- INFORMATION PROVIDED:
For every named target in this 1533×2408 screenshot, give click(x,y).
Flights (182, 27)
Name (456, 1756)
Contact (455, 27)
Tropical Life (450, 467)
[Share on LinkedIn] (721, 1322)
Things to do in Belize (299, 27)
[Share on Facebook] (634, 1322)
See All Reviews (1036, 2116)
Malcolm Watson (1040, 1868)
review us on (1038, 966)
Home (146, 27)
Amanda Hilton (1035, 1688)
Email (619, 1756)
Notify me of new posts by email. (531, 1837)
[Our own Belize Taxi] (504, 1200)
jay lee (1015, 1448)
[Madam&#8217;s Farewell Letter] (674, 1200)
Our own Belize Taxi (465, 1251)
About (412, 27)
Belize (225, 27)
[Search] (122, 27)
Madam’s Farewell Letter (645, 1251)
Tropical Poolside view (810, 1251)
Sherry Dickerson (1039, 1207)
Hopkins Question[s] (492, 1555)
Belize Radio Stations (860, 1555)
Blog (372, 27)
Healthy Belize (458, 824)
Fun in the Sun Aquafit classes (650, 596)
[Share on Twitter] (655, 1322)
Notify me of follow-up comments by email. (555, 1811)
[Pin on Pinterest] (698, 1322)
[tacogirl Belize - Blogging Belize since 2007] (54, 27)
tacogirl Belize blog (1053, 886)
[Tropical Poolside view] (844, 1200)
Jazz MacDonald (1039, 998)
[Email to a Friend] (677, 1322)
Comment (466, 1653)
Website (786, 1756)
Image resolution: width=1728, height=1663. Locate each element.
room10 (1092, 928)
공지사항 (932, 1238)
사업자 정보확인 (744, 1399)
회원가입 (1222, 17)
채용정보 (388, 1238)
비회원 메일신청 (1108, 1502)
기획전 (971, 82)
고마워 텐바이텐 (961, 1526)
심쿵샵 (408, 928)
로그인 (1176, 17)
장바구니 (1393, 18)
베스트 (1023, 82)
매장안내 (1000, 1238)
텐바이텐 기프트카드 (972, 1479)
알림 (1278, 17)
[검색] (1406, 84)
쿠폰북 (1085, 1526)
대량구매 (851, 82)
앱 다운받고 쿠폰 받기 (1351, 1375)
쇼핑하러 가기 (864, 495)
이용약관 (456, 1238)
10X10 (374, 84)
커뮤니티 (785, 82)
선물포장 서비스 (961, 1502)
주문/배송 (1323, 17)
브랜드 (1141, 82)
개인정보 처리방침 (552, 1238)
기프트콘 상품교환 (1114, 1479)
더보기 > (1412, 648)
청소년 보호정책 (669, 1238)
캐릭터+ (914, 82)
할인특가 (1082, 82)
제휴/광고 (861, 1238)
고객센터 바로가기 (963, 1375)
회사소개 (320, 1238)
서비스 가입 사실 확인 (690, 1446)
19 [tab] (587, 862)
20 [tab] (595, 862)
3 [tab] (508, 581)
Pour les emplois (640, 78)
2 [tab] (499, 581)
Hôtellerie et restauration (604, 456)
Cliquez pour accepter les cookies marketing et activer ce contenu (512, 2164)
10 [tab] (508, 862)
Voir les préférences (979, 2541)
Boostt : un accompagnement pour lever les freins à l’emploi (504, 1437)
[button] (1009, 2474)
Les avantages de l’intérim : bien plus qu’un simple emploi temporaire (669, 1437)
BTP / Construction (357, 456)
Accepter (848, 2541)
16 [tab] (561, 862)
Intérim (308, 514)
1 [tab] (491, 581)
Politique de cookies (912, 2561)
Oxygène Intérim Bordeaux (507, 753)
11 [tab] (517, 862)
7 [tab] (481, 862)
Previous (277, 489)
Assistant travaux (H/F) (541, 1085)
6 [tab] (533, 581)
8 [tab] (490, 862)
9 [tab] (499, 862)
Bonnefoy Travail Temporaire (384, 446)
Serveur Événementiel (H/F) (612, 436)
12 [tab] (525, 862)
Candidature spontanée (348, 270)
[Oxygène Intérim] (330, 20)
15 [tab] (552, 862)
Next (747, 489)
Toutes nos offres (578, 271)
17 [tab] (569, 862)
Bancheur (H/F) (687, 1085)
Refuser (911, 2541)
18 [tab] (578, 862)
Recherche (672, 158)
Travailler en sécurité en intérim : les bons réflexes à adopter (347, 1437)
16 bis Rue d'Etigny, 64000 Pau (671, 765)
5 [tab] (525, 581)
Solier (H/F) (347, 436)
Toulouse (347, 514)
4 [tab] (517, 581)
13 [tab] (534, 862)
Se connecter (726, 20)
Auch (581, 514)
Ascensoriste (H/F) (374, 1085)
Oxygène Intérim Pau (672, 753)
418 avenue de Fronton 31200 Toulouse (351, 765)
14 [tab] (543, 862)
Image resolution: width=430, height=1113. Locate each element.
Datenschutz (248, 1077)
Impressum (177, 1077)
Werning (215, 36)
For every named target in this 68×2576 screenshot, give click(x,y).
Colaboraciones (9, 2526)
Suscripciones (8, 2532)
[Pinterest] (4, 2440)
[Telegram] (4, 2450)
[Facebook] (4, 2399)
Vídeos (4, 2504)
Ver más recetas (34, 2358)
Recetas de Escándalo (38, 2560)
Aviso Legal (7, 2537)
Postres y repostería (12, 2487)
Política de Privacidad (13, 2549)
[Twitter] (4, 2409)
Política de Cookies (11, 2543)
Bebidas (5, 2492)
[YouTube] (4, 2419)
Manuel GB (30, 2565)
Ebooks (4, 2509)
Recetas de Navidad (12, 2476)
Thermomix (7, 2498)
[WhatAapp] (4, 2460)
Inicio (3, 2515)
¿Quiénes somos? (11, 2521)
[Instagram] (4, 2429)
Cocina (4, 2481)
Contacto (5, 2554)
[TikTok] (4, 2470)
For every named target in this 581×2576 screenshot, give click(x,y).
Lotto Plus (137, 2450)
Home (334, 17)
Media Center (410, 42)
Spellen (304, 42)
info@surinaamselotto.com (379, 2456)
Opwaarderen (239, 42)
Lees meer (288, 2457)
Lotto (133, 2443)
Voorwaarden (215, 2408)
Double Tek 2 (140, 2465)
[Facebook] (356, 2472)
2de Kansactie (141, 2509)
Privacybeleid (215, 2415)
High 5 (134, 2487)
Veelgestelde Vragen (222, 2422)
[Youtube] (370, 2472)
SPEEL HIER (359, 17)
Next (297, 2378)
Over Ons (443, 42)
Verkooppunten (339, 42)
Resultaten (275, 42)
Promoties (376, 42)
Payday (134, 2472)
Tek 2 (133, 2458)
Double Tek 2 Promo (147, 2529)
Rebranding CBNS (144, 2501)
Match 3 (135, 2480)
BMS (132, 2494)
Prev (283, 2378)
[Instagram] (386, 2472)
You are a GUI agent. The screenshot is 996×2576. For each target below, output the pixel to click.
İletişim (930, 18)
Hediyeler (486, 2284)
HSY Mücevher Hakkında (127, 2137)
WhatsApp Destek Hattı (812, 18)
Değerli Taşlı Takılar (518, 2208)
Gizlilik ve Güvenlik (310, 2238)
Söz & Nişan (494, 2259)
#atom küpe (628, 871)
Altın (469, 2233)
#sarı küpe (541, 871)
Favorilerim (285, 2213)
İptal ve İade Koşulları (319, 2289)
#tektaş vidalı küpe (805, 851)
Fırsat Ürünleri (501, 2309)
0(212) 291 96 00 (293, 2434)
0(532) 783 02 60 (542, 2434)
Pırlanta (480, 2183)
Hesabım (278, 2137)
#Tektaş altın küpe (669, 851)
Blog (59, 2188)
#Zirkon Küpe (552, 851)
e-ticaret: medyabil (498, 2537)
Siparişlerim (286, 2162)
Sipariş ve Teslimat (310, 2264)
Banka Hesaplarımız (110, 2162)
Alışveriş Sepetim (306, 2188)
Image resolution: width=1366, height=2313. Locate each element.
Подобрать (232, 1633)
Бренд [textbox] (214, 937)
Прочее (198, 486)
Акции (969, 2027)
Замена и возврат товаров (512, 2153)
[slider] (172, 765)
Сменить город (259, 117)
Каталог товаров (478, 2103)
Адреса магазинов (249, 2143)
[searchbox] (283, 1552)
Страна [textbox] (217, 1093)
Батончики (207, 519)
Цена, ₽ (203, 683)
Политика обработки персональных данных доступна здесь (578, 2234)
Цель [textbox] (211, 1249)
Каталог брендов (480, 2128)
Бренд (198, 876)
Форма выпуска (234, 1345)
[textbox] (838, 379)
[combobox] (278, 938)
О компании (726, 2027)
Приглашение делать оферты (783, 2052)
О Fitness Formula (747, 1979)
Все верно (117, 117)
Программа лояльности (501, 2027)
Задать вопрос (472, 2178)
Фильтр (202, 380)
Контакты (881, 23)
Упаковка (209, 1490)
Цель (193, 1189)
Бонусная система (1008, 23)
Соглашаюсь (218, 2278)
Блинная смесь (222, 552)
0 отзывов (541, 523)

- EXERCISE PROMPT:
Look through the material above. Copy each line where the word "Share" appears.

- TASK ANSWER:
[Share on LinkedIn] (721, 1322)
[Share on Facebook] (634, 1322)
[Share on Twitter] (655, 1322)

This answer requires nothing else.